WORK TO BE COMPLETED -> What you return must be the lines of the data that hold the word "agent".

━━━ EXTRACTED RECORDS ━━━

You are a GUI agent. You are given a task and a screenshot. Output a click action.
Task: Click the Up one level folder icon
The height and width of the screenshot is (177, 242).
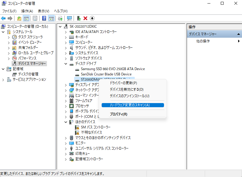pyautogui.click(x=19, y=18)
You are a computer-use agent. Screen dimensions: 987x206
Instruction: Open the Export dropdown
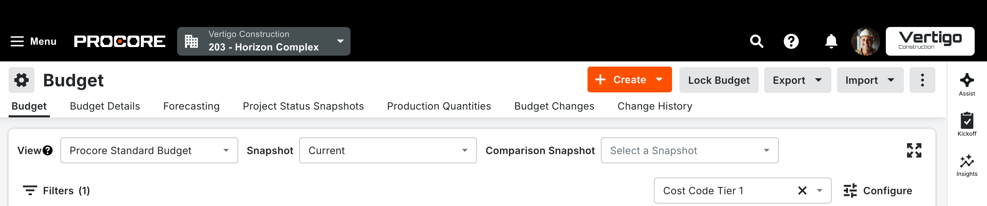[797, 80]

━━━
━━━ EXTRACTED RECORDS ━━━

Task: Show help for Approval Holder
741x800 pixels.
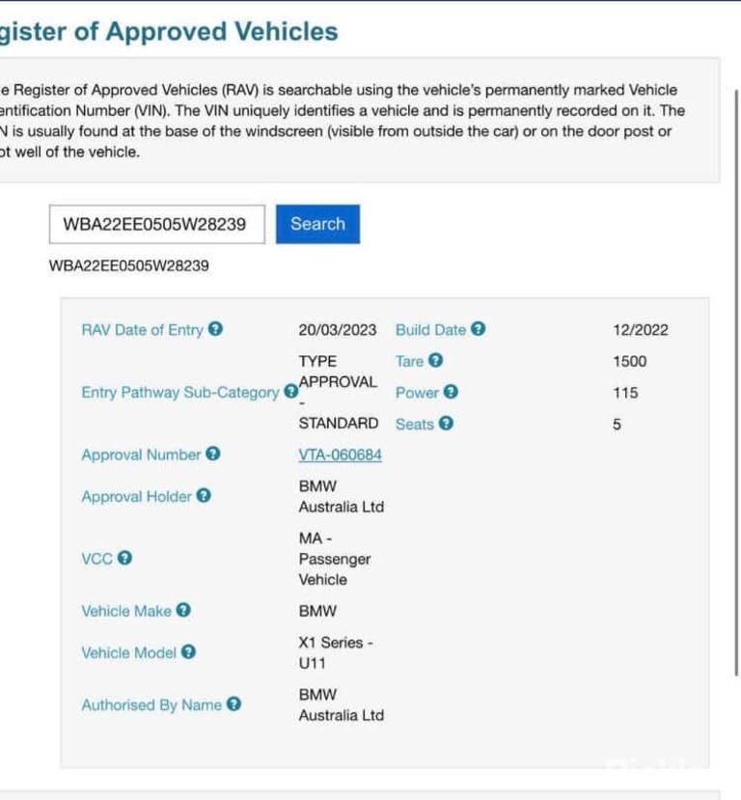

━━━

TASK RESULT ->
You are a GUI agent. You are given a task and a screenshot. Output a click action.
You are a computer-use agent. Screen dimensions: 987x206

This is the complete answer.